The ANU group was able to rapidly flesh out a picture of the gene and its protein and where it was expressed in the body. Tissue expression indicating high expression in the brain was confirmed experimentally.

The protein was called Shadoo, Japanese for shadow, and the gene SPRN. In silico analysis suggested the SPRN gene was highly conserved through fish and mammals but at a different chromosomal location than the PrP and Dpl genes.

Subsequent work at ANU, using a combined in silico and experimental comparative genomics approach, has filled in the picture of the evolution of the gene environment and protein sequence in the intermediate vertebrate branches – frog, bird, platypus and marsupial. A striking feature of the Sho sequence is the conservation of a middle hydrophobic region of about 20 residues which is very similar to that in PrPs but is not observed in any other protein, including Dpl.

Last year, a Canadian research team working on prion proteins, led by Professor David Westaway, found that Shadoo also has neuro-protective qualities similar to PrP, is linked to the outer cell membrane by a glycosylphosphatidylinositol (GPI)-anchor, just like PrP and Dpl and, intriguingly, is dramatically reduced in prion disease-infected mice.

Sue Corley, a PhD student at ANU, will present new findings on Shadoo in the protein structure prediction session at ComBio next week.

---PB--- Sho and its RGG box

By comparing all the accumulated vertebrate sequences, Corley has now found that Sho has an RGG box, a series of arginine-glycine-glycine repeats that is a known RNA-binding motif, and which may also have something to do with mediating protein-protein interactions.

“These repeats of RGG are a motif that was first identified in 1992 by Gideon Dreyfus, who is the expert on RGG motifs,” Corley says. “He found this motif in one of the heterogenous RNPs (heterogeneous nuclear ribonucleoparticles or hnRNPs), which are generally found in the nucleus. This protein, hnRNP U, has no other RNA binding motif and through various experiments it was found that the RGG area was competent to bind RNA.

“There hadn’t been any hint of binding or a suggestion of RGG boxes in Sho, but I started with some comparative genomics, and something stood out for me.

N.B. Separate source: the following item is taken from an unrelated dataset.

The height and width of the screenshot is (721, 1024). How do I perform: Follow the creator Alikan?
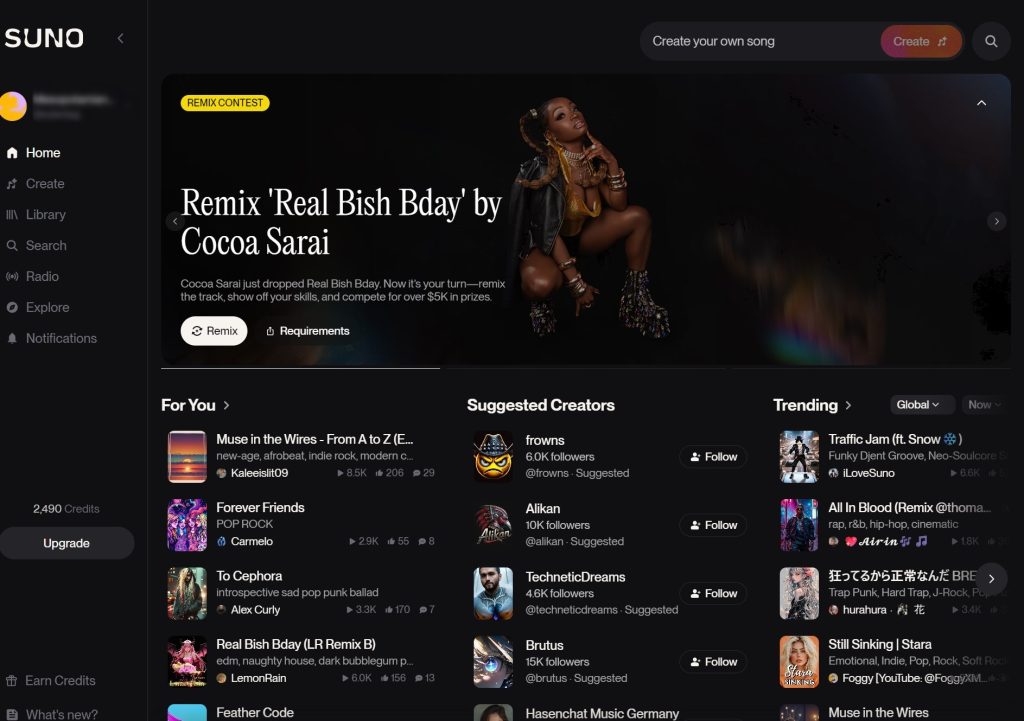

That was an area at the N-terminus which was conserved from fish through to human exactly, a GGRGG repeat, which is an arginine methylation site.

“I did key word searches in the literature to see if it meant anything and found that methylation often occurs in RGG box proteins. Then I looked again at my sequences and found that there was not only this GGRGG but there are actually three RGGs. It looks like an RGG box protein.”

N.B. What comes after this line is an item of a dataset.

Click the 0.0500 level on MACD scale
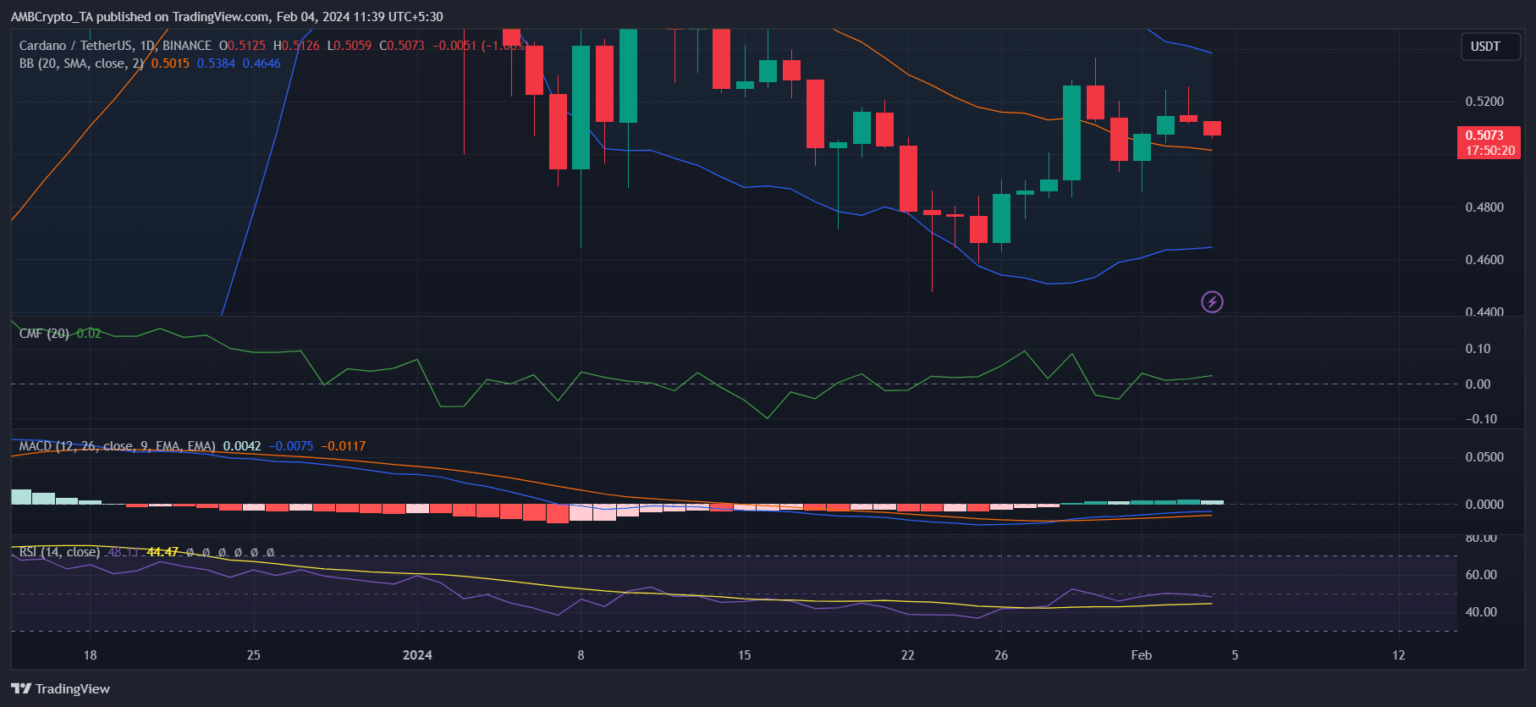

“We hypothesise that the normal function of Sho may involve binding of RNA or other ligands to the RGG box region.”

Corley then did more literature searches and comparative genomics to find out about other RGG box proteins. She found about 45 other proteins with RGG boxes and Sho certainly seemed to fit all of the parameters.

One protein that stood out for its similarity was the Fragile X Mental Retardation protein (FMRP), which has a tendency to bind to RNA that forms a tertiary structure called a G quadruplex. This is a structure in which a string of RNA with a number of guanines folds into planes, which then stack on top of each other.

“They are stabilised by positively charged cations such as potassium,” Corley says. “These ions sit between these planes – so if you imagine a sandwich, they are the cherry tomato between the two slices of bread. They have quite a stable structure and are found at the end of DNA in the telomeres and so have been looked at quite carefully in terms of cancer research.”

PrP also seems to have an affinity with G quadruplexes, she says. PrP is certainly competent to bind to both RNA and DNA, but Corley says there are no studies as yet at to whether this is important functionally for either PrP or Sho.

“There is a question mark over that but if this line of research is continued it might shed some light on PrP as well.”